Sans rentrer dans une comparaison bête et méchante, je dirais simplement que Lubitsch réussit admirablement à matérialiser ses intentions, là où Ozon semble se perdre en cours de route. Le réalisateur germano-américain, lui-même plongé dans cette période d'après-guerre, signe un brûlot pacifiste qui brille par son efficacité formelle. Le français tente plus ou moins bien de prendre du recul sur l'h/Histoire et d'utiliser le contexte pour explorer deux thématiques : le sentiment amoureux, le mensonge...
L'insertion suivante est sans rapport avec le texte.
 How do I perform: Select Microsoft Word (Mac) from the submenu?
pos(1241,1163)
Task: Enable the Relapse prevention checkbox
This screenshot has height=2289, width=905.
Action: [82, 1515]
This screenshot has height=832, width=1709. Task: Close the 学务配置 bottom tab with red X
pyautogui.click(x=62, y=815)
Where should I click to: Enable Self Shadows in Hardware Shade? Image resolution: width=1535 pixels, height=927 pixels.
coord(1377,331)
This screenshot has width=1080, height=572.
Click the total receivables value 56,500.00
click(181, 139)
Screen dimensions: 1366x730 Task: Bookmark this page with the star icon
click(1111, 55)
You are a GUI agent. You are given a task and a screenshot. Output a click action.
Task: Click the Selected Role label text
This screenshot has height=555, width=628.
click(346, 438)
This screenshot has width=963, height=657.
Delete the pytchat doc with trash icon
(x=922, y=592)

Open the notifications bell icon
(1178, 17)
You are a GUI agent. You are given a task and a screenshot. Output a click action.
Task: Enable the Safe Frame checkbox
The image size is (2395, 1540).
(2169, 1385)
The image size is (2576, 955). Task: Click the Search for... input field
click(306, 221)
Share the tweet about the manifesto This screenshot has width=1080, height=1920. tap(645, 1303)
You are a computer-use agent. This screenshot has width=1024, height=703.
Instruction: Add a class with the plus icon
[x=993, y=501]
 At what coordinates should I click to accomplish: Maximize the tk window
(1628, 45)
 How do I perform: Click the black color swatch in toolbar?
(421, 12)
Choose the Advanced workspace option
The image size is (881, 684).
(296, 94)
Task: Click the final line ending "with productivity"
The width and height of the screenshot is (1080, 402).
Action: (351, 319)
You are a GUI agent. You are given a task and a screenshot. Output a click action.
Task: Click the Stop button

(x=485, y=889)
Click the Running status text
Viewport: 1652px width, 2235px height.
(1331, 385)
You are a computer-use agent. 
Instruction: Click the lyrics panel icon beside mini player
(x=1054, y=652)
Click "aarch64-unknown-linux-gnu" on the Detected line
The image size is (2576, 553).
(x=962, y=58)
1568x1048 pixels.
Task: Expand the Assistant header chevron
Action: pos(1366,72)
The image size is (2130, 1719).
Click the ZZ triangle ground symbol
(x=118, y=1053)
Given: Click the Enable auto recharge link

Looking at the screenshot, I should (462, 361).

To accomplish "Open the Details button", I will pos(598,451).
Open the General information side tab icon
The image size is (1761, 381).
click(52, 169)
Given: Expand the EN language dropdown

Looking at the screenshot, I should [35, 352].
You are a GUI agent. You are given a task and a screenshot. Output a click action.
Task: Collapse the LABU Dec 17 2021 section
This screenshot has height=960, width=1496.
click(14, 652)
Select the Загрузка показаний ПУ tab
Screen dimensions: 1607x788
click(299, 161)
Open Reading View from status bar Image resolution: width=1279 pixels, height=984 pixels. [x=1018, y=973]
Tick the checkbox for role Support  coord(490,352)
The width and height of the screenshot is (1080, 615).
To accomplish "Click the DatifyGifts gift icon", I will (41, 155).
Le film prend donc place dans une Allemagne fraichement vaincue et porte son attention sur Anna, jeune femme supportant tant bien que mal le deuil de son fiancé Frantz. L'arrivée d'Adrien, un français venu fleurir sa tombe, va apporter son lot d'émotions...et de mystère. Je suis d'ailleurs plutôt étonné par ce dernier point. Ozon déploie de multiples efforts pour cultiver les effets de surprise entourant le lien entre Adrien et Frantz, alors même que la bande annonce et le titre de l'adaptation précédente ne laissent aucun doute dessus. Je me doute qu'une bonne partie des spectateurs vont voir le film sans s'en apercevoir, mais l'info est loin d'être inaccessible pour autant, une partie des médias l'ayant relayée plus ou moins explicitement. Quoi qu'il en soit, les détours qui découlent de ce "simili" secret installent une ambiance très lourde et apathique ne comportant que très peu de nuances.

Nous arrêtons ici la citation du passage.